A salsa recipe is pretty much all prep. You’re making a condiment to use in a variety of ways from the star of the show to a small, hidden element. I decided to make a peach salsa because they are also ripe now and it seemed like a nice twist on the traditional salsa flavors. Let’s start with my ingredients:

  • 7 tomatoes (1 orange, low-acid and 1 plum)—this is just what I happened to have gathered from the garden, but if tomatoes are the main feature of your salsa, the number of tomatoes will determine your quantity of salsa
  • 2 shallots, minced
  • zest and juice of one lime
  • 1-2 teaspoons salt
  • 1 large garlic bulb, roasted with olive oil
  • 1 orange bell pepper, 1 jalapeno pepper, 1 Anaheim pepper, roasted, peeled, seeded and roughly chopped
  • 1/4-1/2 cup finely chopped cilantro
  • 2 medium yellow-flesh peaches, peeled and diced

Just about everything needs to be peeled in this dish, but not necessarily at the same time. Here’s what I did:

  • Tomatoes: Using the parboil/ice water method, I peeled the tomatoes and chopped them, seeds and all and added to mixing bowl. Drop tomatoes in boiling water and remove as soon as the skin splits to a bowl of ice water. The skins will slip off. Some recipes don’t call for doing anything but chopping to the tomatoes. I think that works best for a fresh salsa that does not sit and marinate for a lengthy period. Most recipes suggest peeling, but then seeding is the next option.

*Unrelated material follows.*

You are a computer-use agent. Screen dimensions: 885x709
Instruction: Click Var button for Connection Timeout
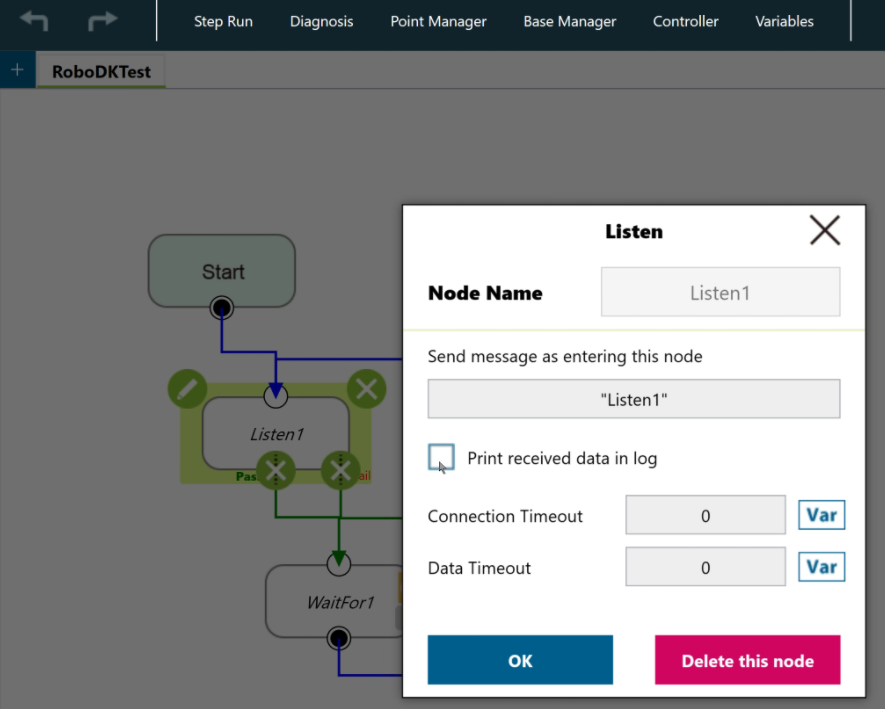click(821, 515)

I did not seed my tomatoes and the salsa was consequently very liquid. I strained it after it had chilled, but you might not care, or you might decide to pulse it in a blender. I would probably seed them in a fresher salsa or if your family has a problem with seeds.
  • I roasted the garlic and peppers all at once in a 350° oven, the garlic in olive oil, gathered in a foil purse, and the peppers brushed with olive oil spread out on the cooking sheet. The peppers were charred and ready to peel, seed, and chop in about a half hour, but I did have to turn them a few times. I removed the garlic from the oven after doing that and pressed out the garlic cloves, mashing them into a paste. I wanted roasted flavors instead of so many raw flavors and textures in this salsa.
  • I used shallots instead of onion for a milder onion flavor. I suppose you could roast onions with the other roasted vegetables, too.
  • I’m not a great fan of cilantro, but I think salsa needs that flavor. Chop the cilantro to your taste. I probably used close to a half cup, and less would have been fine with me. There are probably more sites about hating the taste of cilantro than loving it. I sympathize. Here’s one:
  • Peaches can be peeled with a paring knife, but if they are not very ripe, you can use the same parboil/ice water method that you use for the tomatoes. Mine were just ripe, but not soft and juicy. After dicing them to about 1/4 inch, I put the bowl in the microwave for 1 minute to soften them and release a little of their juices and sweetness.

with black beans

So, it’s all prep and everything goes into one bowl and then into the fridge to chill and marinate. As I said, I strained mine after that. Last night we ate it on chicken fajitas with lettuce and avocado. Today, I’m cooking black beans to mix with the remaining salsa for a side dish—for me, the main dish.